The man, identified in Dutch media only as Jonathan M, 41, was taken to court by a foundation protecting the rights of donor children and by the mother of one of the children allegedly fathered from his sperm.

Dutch clinical guidelines say a donor should not father more than 25 children in 12 families, but judges said the man had helped produce between 550 and 600 children since he started donating sperm in 2007.

The court therefore “prohibits the defendant from donating his semen to new prospective parents after the issuing of this judgment”, judge Thera Hesselink said on Friday.

Jonathan M may also not contact any prospective parents “with the wish that he was willing to donate semen … advertise his services to prospective parents or join any organisation that establishes contact between prospective parents”, Hesselink said in a written judgment.

Should he continue with his donations, he would face a €100,000 (£88,000) fine for each transgression, as well as additional fines, the judge ordered.

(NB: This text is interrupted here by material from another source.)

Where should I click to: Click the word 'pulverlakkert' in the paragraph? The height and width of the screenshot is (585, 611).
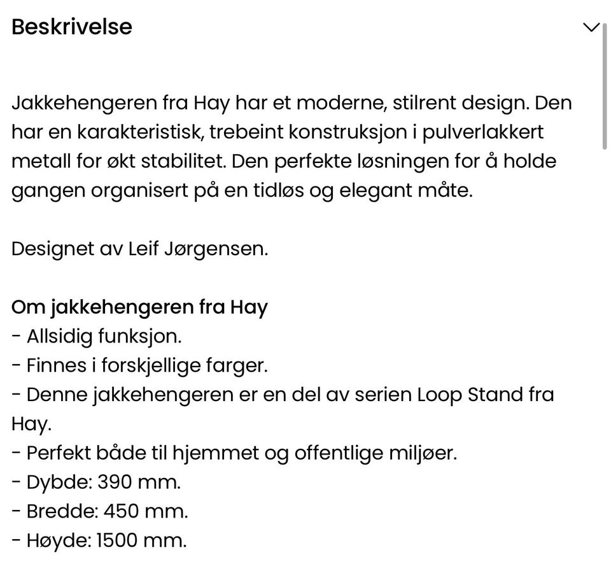tap(483, 132)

The mother of one of the children in the court case, identified only as “Eva”, said she was grateful that the court had stopped the man from “mass donations that [have] spread like wildfire to other countries”.

“I’m asking the donor to respect our interests and to accept the verdict, because our children deserve to be left alone,” she said in a statement.

More than 100 of Jonathan M’s children were born in Dutch clinics and others privately, but he also donated to a Danish clinic – named as Cryos in court papers – which then dispatched his semen to private addresses in various countries.

“The donor deliberately misinformed prospective parents about the number of children he had already fathered in the past,” the district court in The Hague said.

“All these parents are now confronted with the fact that the children in their family are part of a huge kinship network, with hundreds of half-siblings, which they did not choose,” it said.

The court considered it “sufficiently plausible” that this has or could have negative psychosocial consequences for the children.

This included psychological problems around identity and fears of incest.

“The point is that this kinship network with hundreds of half-brothers and half-sisters is much too large,” court spokesperson Gert-Mark Smelt told AFP.

“The interests of the children weigh too heavily and that is why it is forbidden for the gentleman to give further semen.”

Mark de Hek, one of the lawyers in the case, said: “It is the first time that a judge has ruled on such a case and it is encouraging to see this behaviour immediately dealt with.”

The case is the latest in a series of fertility scandals to hit the Netherlands.

In 2020, a deceased gynaecologist was accused of fathering at least 17 children with women who believed they were receiving sperm from anonymous donors.

The year before, it emerged that a Rotterdam doctor had fathered at least 49 children while inseminating women seeking fertility treatment.